WORK ITEM —
Retype each line below without a single alteration.

INPUT FOR THIS TASK —

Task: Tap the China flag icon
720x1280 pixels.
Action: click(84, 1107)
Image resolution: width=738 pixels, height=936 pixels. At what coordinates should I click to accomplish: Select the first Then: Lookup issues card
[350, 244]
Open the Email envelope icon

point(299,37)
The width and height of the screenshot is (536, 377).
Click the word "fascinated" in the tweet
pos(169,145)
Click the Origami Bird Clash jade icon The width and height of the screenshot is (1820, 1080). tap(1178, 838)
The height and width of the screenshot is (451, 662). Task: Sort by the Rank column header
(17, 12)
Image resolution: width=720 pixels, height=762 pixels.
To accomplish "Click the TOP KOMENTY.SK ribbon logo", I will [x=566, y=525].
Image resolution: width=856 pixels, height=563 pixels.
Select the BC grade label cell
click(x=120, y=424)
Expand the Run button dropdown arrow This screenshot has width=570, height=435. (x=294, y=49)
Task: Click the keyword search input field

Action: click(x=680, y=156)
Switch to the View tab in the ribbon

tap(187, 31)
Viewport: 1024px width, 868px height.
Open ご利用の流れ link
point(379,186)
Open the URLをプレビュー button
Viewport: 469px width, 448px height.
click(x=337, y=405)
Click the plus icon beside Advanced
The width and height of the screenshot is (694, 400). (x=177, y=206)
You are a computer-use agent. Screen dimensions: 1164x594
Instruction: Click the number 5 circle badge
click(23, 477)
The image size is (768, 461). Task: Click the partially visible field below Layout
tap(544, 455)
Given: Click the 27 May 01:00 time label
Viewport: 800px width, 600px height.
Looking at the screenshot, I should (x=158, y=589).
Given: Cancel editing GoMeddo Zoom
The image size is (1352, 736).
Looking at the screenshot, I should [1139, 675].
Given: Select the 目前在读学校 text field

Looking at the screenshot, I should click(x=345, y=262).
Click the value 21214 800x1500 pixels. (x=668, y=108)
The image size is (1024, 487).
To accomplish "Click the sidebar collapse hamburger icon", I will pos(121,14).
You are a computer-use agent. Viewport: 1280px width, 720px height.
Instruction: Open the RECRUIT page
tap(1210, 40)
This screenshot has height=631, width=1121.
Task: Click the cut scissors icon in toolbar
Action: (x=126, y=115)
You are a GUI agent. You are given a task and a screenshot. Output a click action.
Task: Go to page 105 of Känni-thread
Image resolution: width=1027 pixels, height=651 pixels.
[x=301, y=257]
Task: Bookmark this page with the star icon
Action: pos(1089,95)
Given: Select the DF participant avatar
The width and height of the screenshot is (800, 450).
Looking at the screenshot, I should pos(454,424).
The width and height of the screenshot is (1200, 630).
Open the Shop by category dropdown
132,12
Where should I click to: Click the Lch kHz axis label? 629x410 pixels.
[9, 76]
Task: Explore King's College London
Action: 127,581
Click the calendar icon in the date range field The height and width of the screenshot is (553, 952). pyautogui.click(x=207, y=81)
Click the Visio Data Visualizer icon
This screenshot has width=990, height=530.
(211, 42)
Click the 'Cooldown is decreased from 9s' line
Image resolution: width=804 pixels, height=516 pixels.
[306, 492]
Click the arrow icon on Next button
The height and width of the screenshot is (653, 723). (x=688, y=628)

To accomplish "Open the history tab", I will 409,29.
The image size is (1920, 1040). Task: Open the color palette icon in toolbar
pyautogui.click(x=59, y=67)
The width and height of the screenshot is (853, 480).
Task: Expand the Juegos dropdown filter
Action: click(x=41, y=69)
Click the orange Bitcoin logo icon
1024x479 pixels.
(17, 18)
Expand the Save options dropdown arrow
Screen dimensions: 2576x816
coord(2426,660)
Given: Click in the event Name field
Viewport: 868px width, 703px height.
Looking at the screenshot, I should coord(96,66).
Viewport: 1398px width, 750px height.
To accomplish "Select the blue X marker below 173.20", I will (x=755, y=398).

EXERCISE RESPONSE —
Task: Tap the China flag icon
720x1280 pixels.
Action: click(84, 1107)
Image resolution: width=738 pixels, height=936 pixels. At what coordinates should I click to accomplish: Select the first Then: Lookup issues card
[350, 244]
Open the Email envelope icon

point(299,37)
The width and height of the screenshot is (536, 377).
Click the word "fascinated" in the tweet
pos(169,145)
Click the Origami Bird Clash jade icon The width and height of the screenshot is (1820, 1080). tap(1178, 838)
The height and width of the screenshot is (451, 662). Task: Sort by the Rank column header
(17, 12)
Image resolution: width=720 pixels, height=762 pixels.
To accomplish "Click the TOP KOMENTY.SK ribbon logo", I will [x=566, y=525].
Image resolution: width=856 pixels, height=563 pixels.
Select the BC grade label cell
click(x=120, y=424)
Expand the Run button dropdown arrow This screenshot has width=570, height=435. (x=294, y=49)
Task: Click the keyword search input field

Action: click(x=680, y=156)
Switch to the View tab in the ribbon

tap(187, 31)
Viewport: 1024px width, 868px height.
Open ご利用の流れ link
point(379,186)
Open the URLをプレビュー button
Viewport: 469px width, 448px height.
click(x=337, y=405)
Click the plus icon beside Advanced
The width and height of the screenshot is (694, 400). (x=177, y=206)
You are a computer-use agent. Screen dimensions: 1164x594
Instruction: Click the number 5 circle badge
click(23, 477)
The image size is (768, 461). Task: Click the partially visible field below Layout
tap(544, 455)
Given: Click the 27 May 01:00 time label
Viewport: 800px width, 600px height.
Looking at the screenshot, I should (x=158, y=589).
Given: Cancel editing GoMeddo Zoom
The image size is (1352, 736).
Looking at the screenshot, I should [1139, 675].
Given: Select the 目前在读学校 text field

Looking at the screenshot, I should click(x=345, y=262).
Click the value 21214 800x1500 pixels. (x=668, y=108)
The image size is (1024, 487).
To accomplish "Click the sidebar collapse hamburger icon", I will pos(121,14).
You are a computer-use agent. Viewport: 1280px width, 720px height.
Instruction: Open the RECRUIT page
tap(1210, 40)
This screenshot has height=631, width=1121.
Task: Click the cut scissors icon in toolbar
Action: (x=126, y=115)
You are a GUI agent. You are given a task and a screenshot. Output a click action.
Task: Go to page 105 of Känni-thread
Image resolution: width=1027 pixels, height=651 pixels.
[x=301, y=257]
Task: Bookmark this page with the star icon
Action: pos(1089,95)
Given: Select the DF participant avatar
The width and height of the screenshot is (800, 450).
Looking at the screenshot, I should pos(454,424).
The width and height of the screenshot is (1200, 630).
Open the Shop by category dropdown
132,12
Where should I click to: Click the Lch kHz axis label? 629x410 pixels.
[9, 76]
Task: Explore King's College London
Action: 127,581
Click the calendar icon in the date range field The height and width of the screenshot is (553, 952). pyautogui.click(x=207, y=81)
Click the Visio Data Visualizer icon
This screenshot has width=990, height=530.
(211, 42)
Click the 'Cooldown is decreased from 9s' line
Image resolution: width=804 pixels, height=516 pixels.
[306, 492]
Click the arrow icon on Next button
The height and width of the screenshot is (653, 723). (x=688, y=628)

To accomplish "Open the history tab", I will 409,29.
The image size is (1920, 1040). Task: Open the color palette icon in toolbar
pyautogui.click(x=59, y=67)
The width and height of the screenshot is (853, 480).
Task: Expand the Juegos dropdown filter
Action: click(x=41, y=69)
Click the orange Bitcoin logo icon
1024x479 pixels.
(17, 18)
Expand the Save options dropdown arrow
Screen dimensions: 2576x816
coord(2426,660)
Given: Click in the event Name field
Viewport: 868px width, 703px height.
Looking at the screenshot, I should coord(96,66).
Viewport: 1398px width, 750px height.
To accomplish "Select the blue X marker below 173.20", I will (x=755, y=398).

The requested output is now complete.